SAN DIEGO – After extensive review of the proposed guidelines for breast cancer screening set forth by the U.S. Preventive Services Task Force (USPSTF) on Nov. 17, 2009, the Scripps Breast Cancer Task Force recommends that women continue to follow the same “gold standard” screening mammography guidelines supported by the American Cancer Society, the American College of Radiologists and the American College of Surgeons.
Those guidelines include:
- Monthly breast self-exams beginning at age 20
- Annual clinical breast exams with a physician or other health care practitioner
- Baseline mammogram at age 40 followed by annual screening mammograms
- Discussion of individual needs and concerns with a physician if a woman is at greater risk due to a personal or family history of the disease
“The recent USPSTF guidelines have created concern and confusion for Scripps patients and other women throughout the country,” says William Stanton, MD, chair of the Scripps Network Cancer Program. “We strongly urge our patients to address their individual needs and concerns directly with their physicians.”
The Scripps Breast Cancer Task Force acknowledges the additional financial cost for screening mammograms beginning at age 40 instead of 50. However, since 28 percent of women with newly diagnosed breast cancer at Scripps are under the age of 50, the Scripps Task Force weighs that cost against the number of lives that are potentially saved by beginning screening mammograms at age 40.

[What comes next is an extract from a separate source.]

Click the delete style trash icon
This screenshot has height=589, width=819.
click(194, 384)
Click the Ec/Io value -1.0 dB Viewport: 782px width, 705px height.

“We looked closely at these new findings and the methodology behind them, as we do all new research,” says Paul Goldfarb, MD, chair of the Scripps Breast Cancer Task Force. “Yet, we still believe that clinical breast exams coupled with annual screening mammograms beginning at age 40, give most women the best chance for detecting breast cancer in its earliest, most curable stage.”
Scripps will continue to review and evaluate new data on breast cancer detection as it becomes available. As always, Scripps will keep patients’ and women’s best interests at the forefront of any recommendations regarding screening mammograms or new methods of early detection of breast cancer.